First, I do want to acknowledge the great work of the Royal Saskatchewan Museum team who, like our supporters and visitors, have had to adjust their lives and—more often than they would have liked—their workplaces and even their duties. They have performed wonderfully under trying circumstances unprecedented in our lifetimes.
The people of Saskatchewan should be proud of the work they deliver on their behalf to tell the natural history and Indigenous stories of this amazing province. I have never worked with people of such fine character, intellect, and determination.
Mostly though, during the holiday season and new year, we at the Royal Saskatchewan Museum would like to let our visitors—those in Regina and the record 12,250 who came to the T.rex Discovery Centre in Eastend this year—know how grateful we are for their support and what they give back to us.
School tours have recently returned to the museum. It was so wonderful to look down on the CN T.rex Gallery as close to 50 Grade 4 students and their supervisors sat cross-legged on the floor and listened intently as one of our interpreters made her presentation. There were smiles all around and I remembered how much the sound of children, their laughter and their eager and uninhibited questions really means to our museum staff.
To me, it was an indication that we are close to completing what 2021 has been all about for the RSM—recovery.
And it’s that recovery that sets the theme for 2022, which will be about the renaissance, or rebirth of the RSM.
In the spring, we will open another magnificent new series of exhibits called Home: Life in the Anthropocene. This new exhibit will tell the story of the richness and beauty of our planet, the fragility and resilience of its environment, the tenuous existence of failed and triumphant species and more. It will bring with it the same “Oh, Wow” response that I still see in the eyes and on the lips of visitors when they enter the CN T.rex Gallery.
The Home exhibit will be another shiny gem in the increasingly bejeweled crown of the RSM. It will cement us for many years to come as not only a leader in scientific research (as emphasized by our 2021 “T.rex of the Sea” find of year, but also as a premier provincial attraction.
That’s the only cat I’m letting out of the bag for now, but that brings me to the real point of this message.
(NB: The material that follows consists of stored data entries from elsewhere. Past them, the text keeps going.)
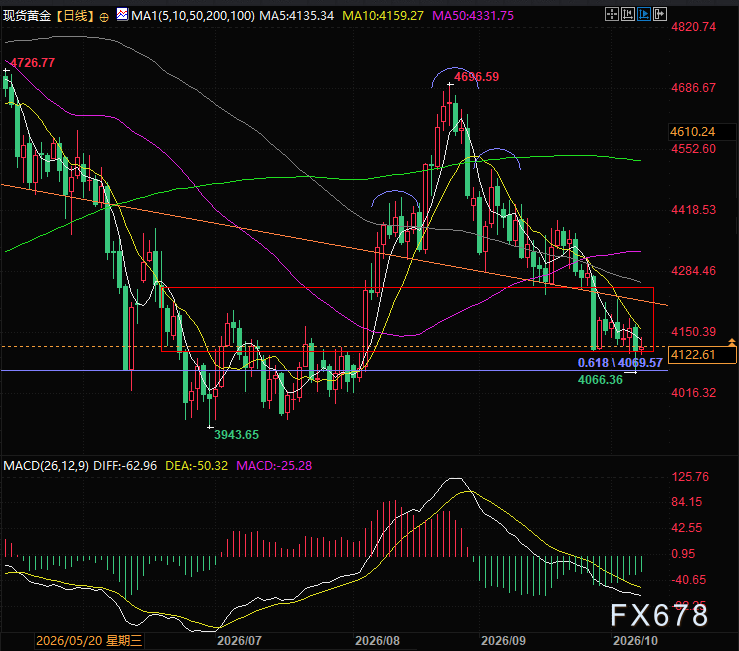Click the 2026/08 time axis label
The width and height of the screenshot is (739, 651).
tap(377, 641)
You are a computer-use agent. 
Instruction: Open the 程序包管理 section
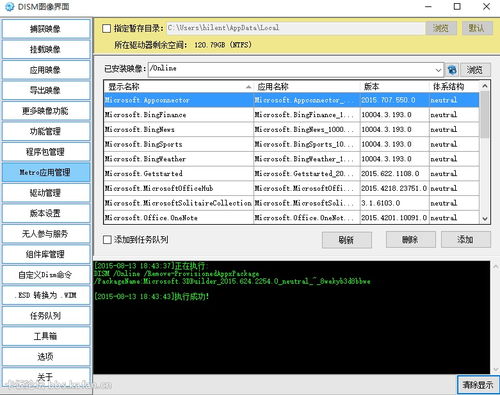(46, 152)
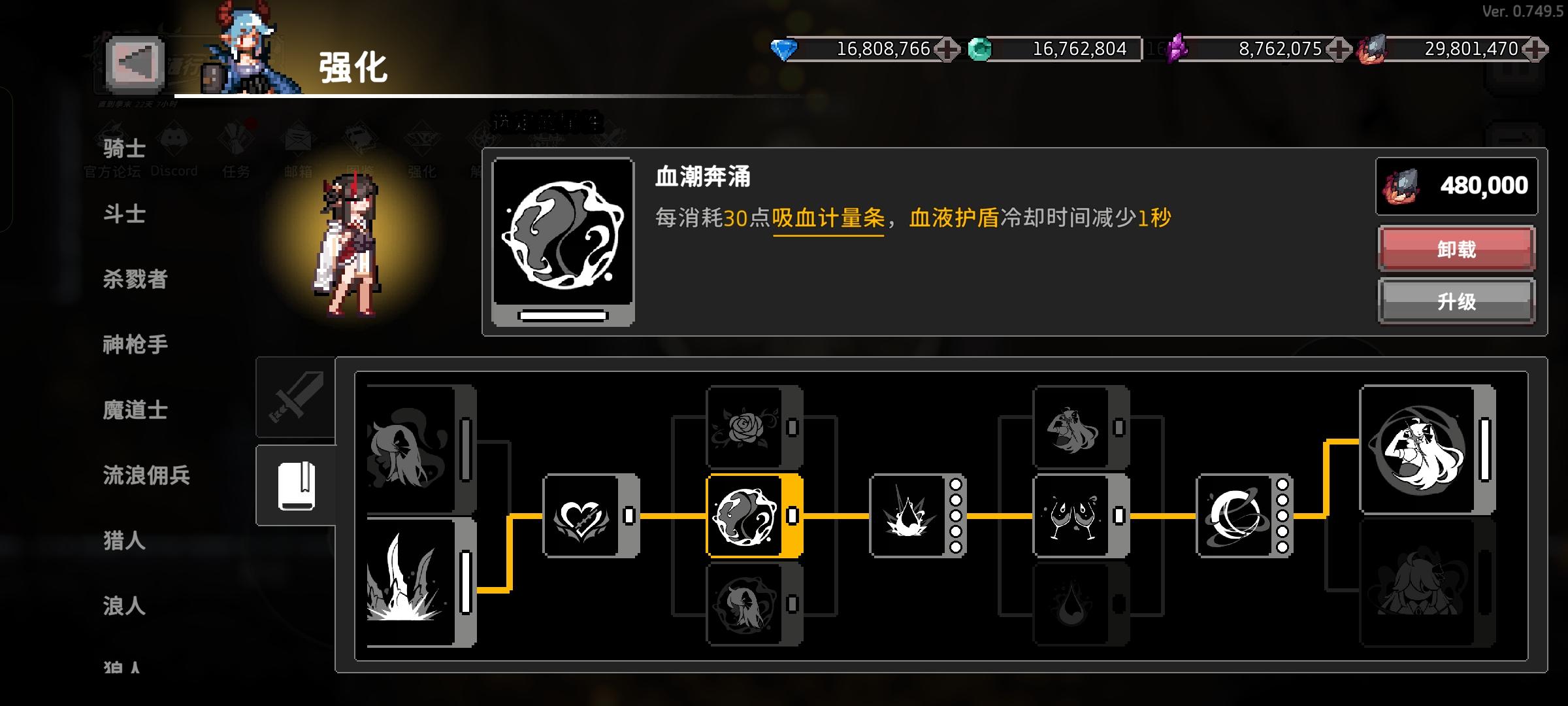Add more purple crystals with the plus

click(1339, 49)
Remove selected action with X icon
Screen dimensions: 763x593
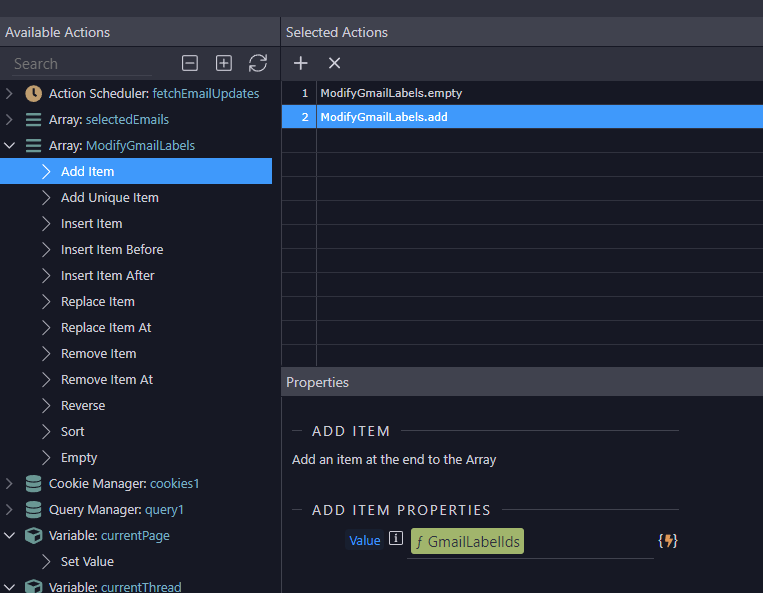click(x=334, y=63)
The reason we will be able to launch this renaissance is you—our visitors. In 2019/20, more than 175,000 of you visited the RSM before COVID-19 shut us down. At the same time, we created a more visible “admission by donation” request for your support. The ask was and remains modest—five dollars, which is not a lot more than bus fare.
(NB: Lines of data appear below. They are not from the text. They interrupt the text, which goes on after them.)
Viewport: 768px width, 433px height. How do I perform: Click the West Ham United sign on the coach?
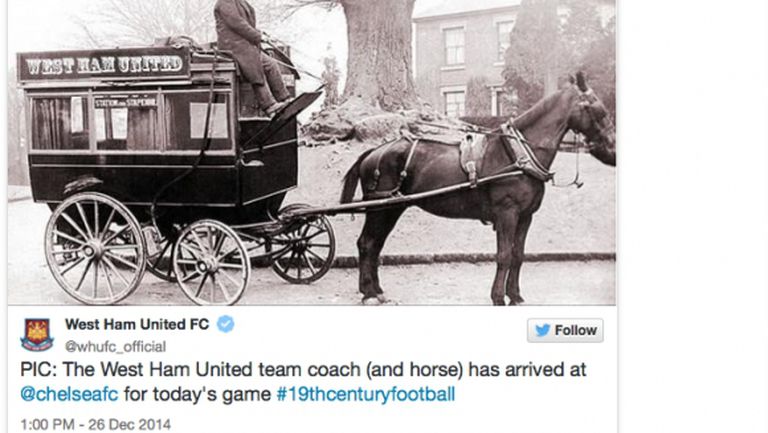(x=104, y=65)
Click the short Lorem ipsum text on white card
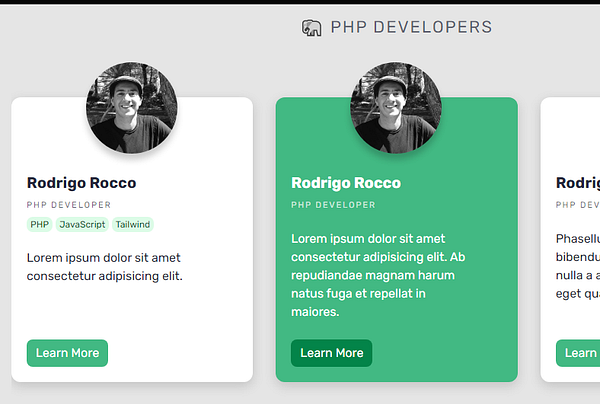 tap(104, 266)

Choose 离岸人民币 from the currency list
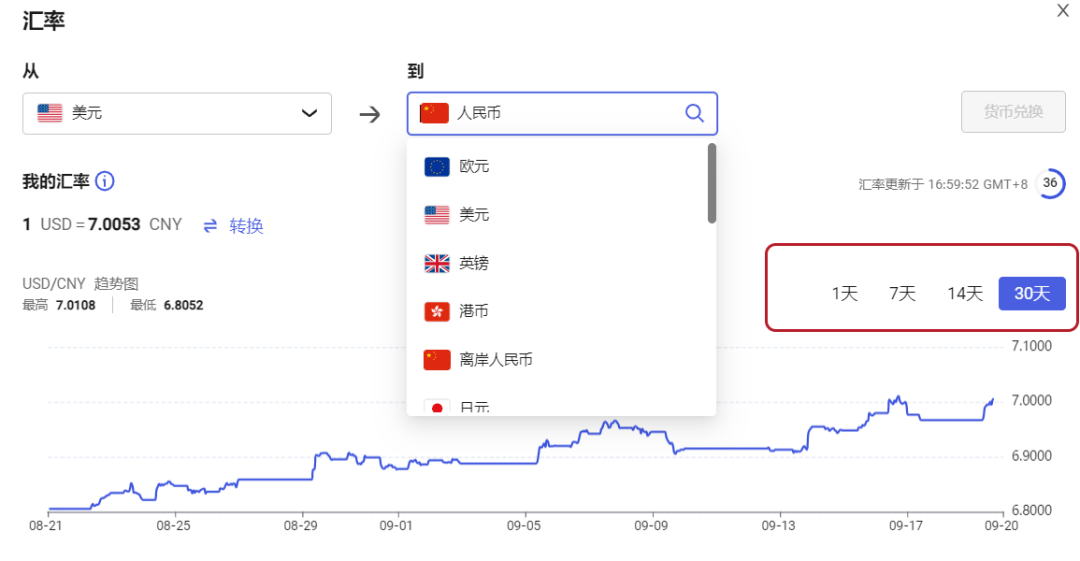point(495,360)
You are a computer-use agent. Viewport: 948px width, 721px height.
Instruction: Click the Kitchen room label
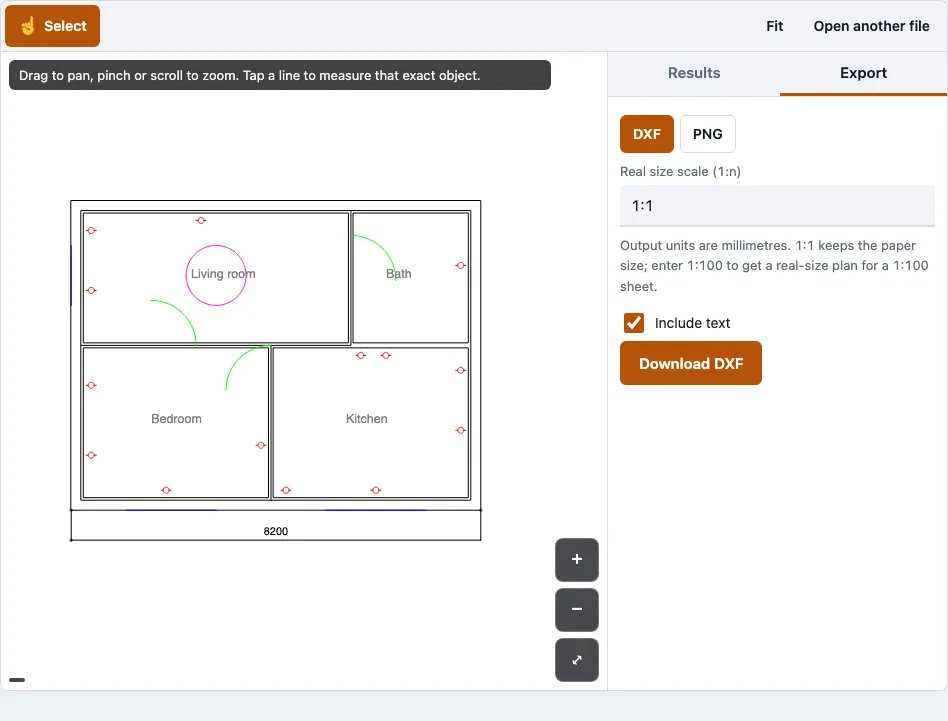[x=366, y=419]
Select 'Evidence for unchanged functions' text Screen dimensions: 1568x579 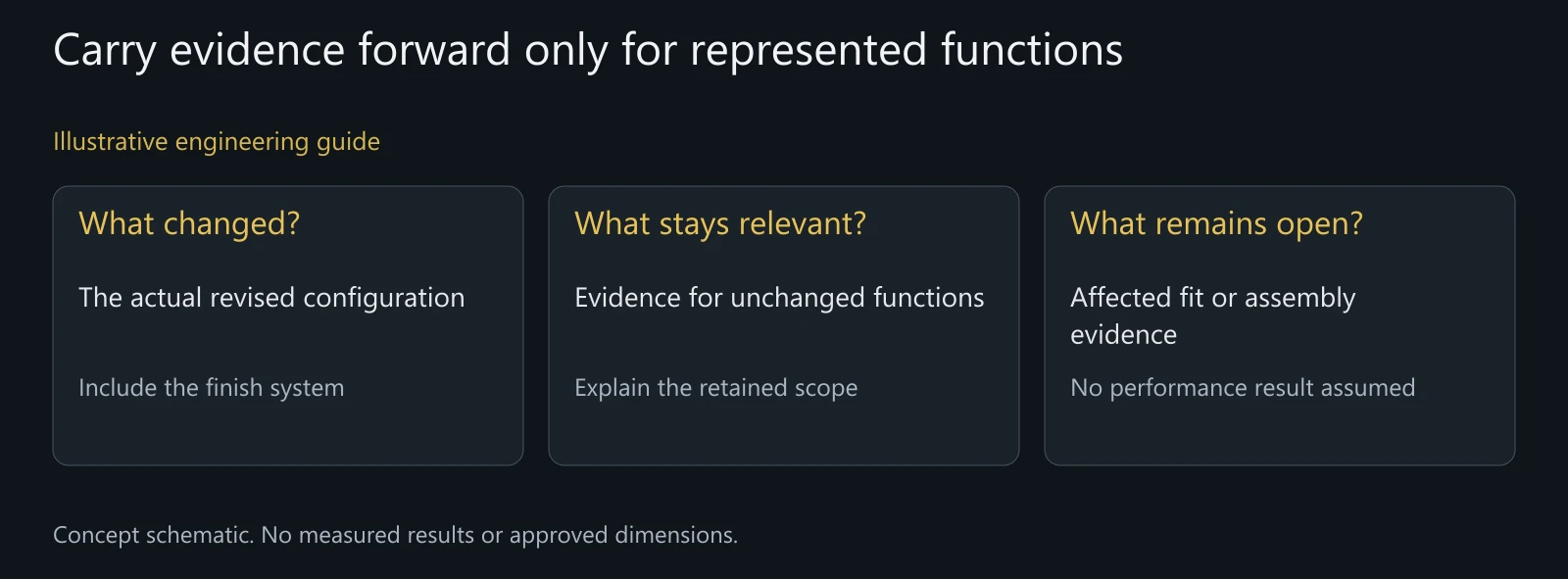(x=779, y=298)
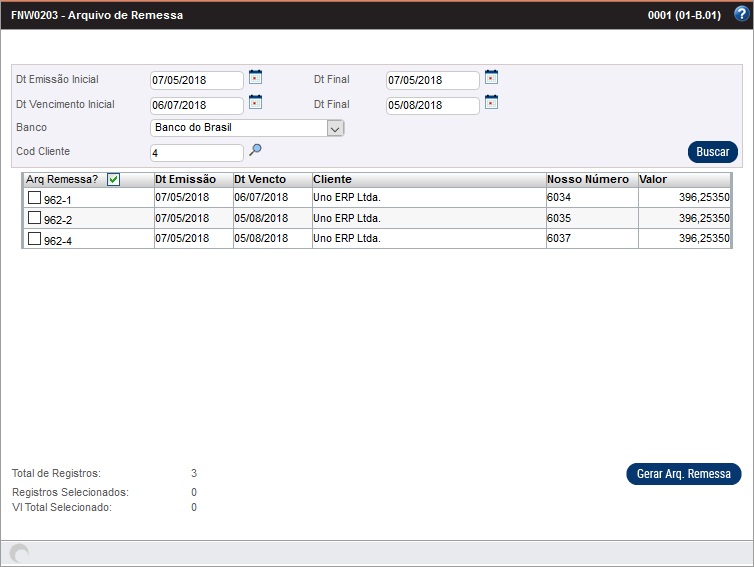The height and width of the screenshot is (567, 754).
Task: Sort by Cliente column header
Action: 332,179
It also ensured that those less fortunate could still visit as much as they pleased without facing barriers.
For those of you who could donate, it allowed us, in partnership with the Friends of the Royal Saskatchewan Museum, to find enough money to make Home: Life in the Anthropocene possible. It simply would not have happened without you. Similarly, sponsors have stepped up to support projects such as the SaskTel Be Kind Online Learning Lab, which opened October 15 and the SGI Solstice Speaker Series which premiered on September 29.
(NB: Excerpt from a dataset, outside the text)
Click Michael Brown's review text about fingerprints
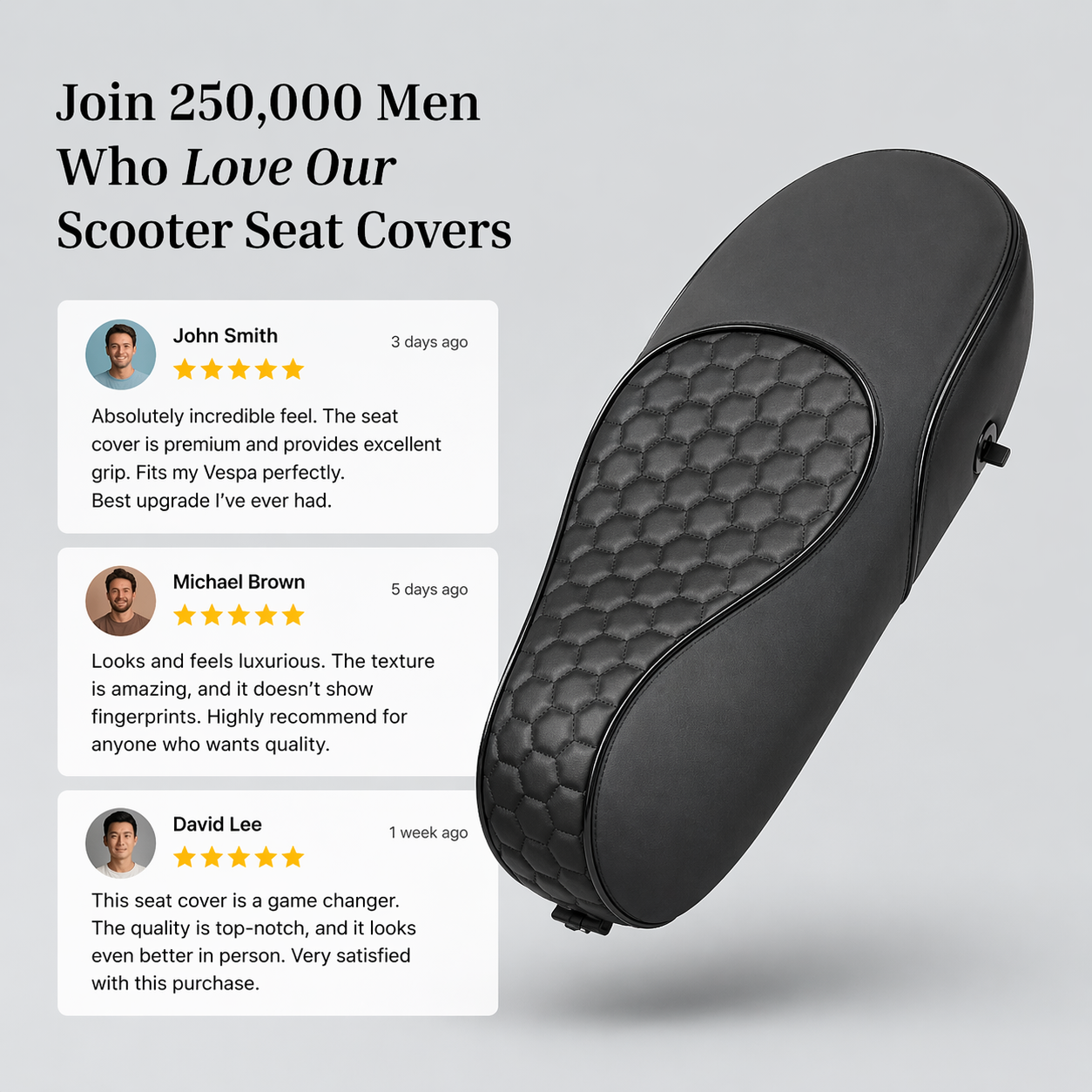The image size is (1092, 1092). click(263, 703)
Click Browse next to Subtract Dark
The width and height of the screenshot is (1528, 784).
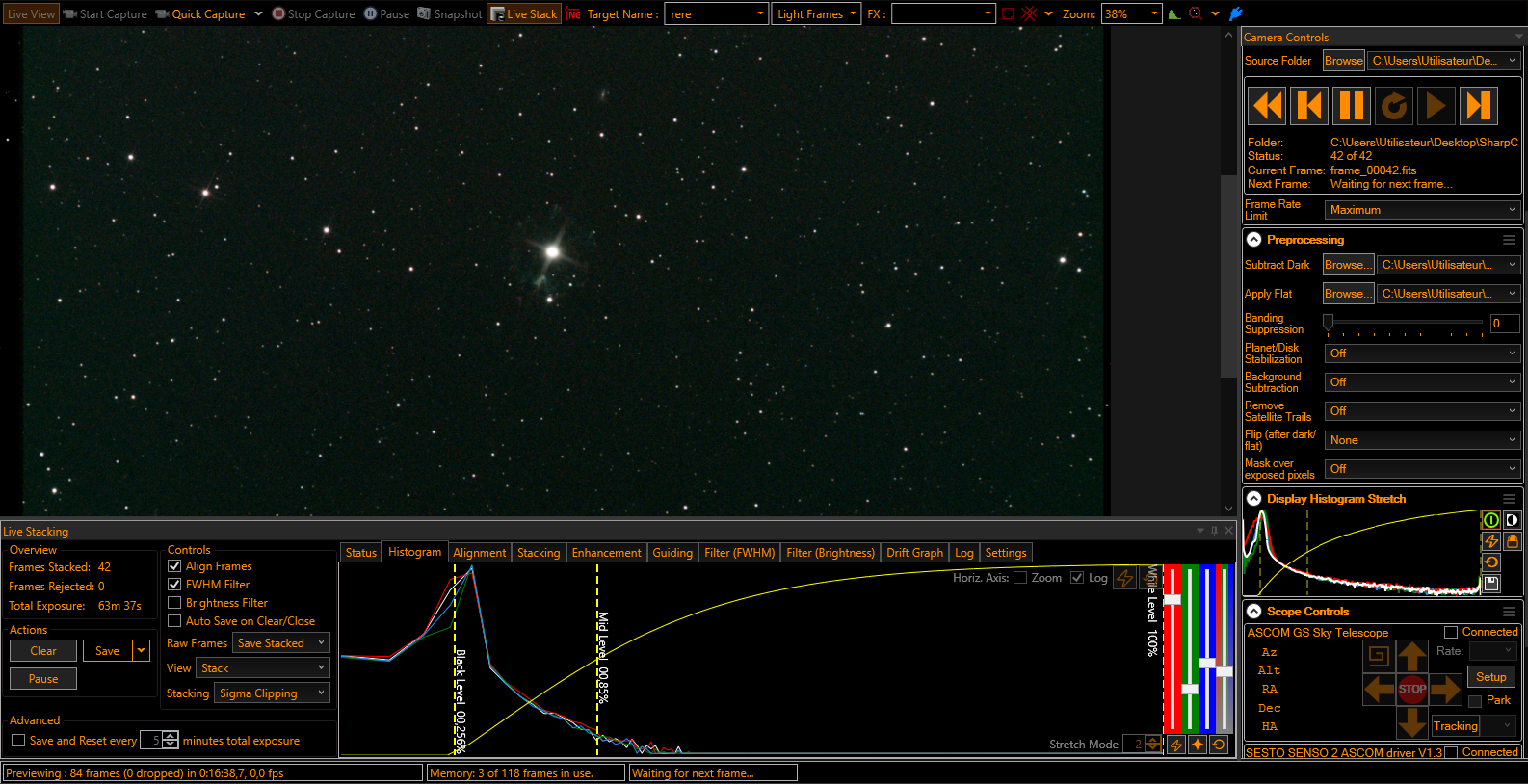pyautogui.click(x=1347, y=265)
So, here’s a seasonal toast to you, our visitors. Without you there would be no sponsors. Without you and your donations there would not be a new Home exhibit. Without you, there would be no RSM renaissance in 2022 and beyond.
You are our most valuable partners.
It is you—together with our RSM staff, that have made our future—one which I expect will continue to produce dynamic new exhibits and world-leading research and scientific breakthroughs for many years to come—possible.
We are grateful for your gifts and, more so, the gift of you.